For all its meandering nature, season two of The Sopranos ends with a confident, ambiguous bang.  We haven’t reached a turning point yet in the show’s trajectory, but it remains as confident and audacious as season one, if not more so.

Best Sopranos season finale? If we discount the series finale, “Made in America,” then the honor surely goes to “Funhouse.”

STRAY ROUNDS

-Voodoo Lounge is not one of my favorite Rolling Stones albums, but the repeated use of Keith Richards’ “Thru and Thru”—a powerful, reverberating ballad—adds a great deal to the episode’s overall effect.

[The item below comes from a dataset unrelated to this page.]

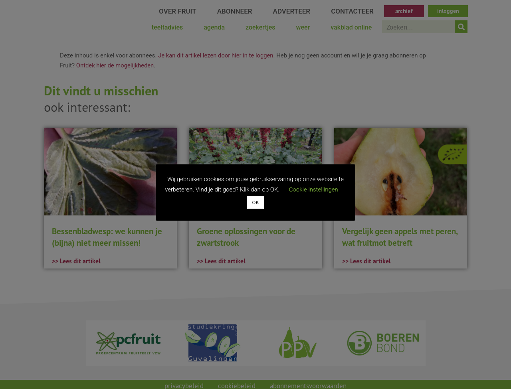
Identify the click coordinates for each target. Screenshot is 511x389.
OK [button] (255, 202)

-Why not a perfect 10? Well, “Funhouse” isn’t completely flawless like “College,” but it’s damn close.  I guess, if you want me to nitpick, there are some confusing moments in the montage (the adult movie theater?), and the most important question of all—whether or not Tony got bad food from the Indian restaurant or from Artie Bucco—was never answered.

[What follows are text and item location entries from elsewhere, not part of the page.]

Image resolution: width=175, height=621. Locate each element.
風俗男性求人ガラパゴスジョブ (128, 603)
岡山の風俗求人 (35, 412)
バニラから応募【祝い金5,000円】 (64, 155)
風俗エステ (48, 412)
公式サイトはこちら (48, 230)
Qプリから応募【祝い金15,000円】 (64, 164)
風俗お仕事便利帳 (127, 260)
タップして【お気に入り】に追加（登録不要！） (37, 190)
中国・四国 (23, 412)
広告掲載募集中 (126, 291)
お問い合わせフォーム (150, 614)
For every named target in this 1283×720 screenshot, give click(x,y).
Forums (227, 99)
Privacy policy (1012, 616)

-Similar to Adriana’s fateful car drive with Silvio in “Long Term Parking,” Tony has a dream that he is back at home (Meadow announces she has chosen Columbia and Tony announces he has bought a new boat), only to wake up back in the car.

-Elsewhere in the episode, future developments are being set up.  Tony gives Livia stolen airline tickets and the feds crack down, while Christopher will soon be getting his stripes.

You passed me over for promotion, Ton.  You knew.

These guys on either side of me…They’re asleep.

Why are you making me do this, you fat fucking miserable piece of shit?”

I had a dream I fucked your brains out.  Right on that desk.  You loved it.

Boy, you threw that at me like a rock.

My friends don’t judge me.  And fuck them if they do.  I’ll cut them off.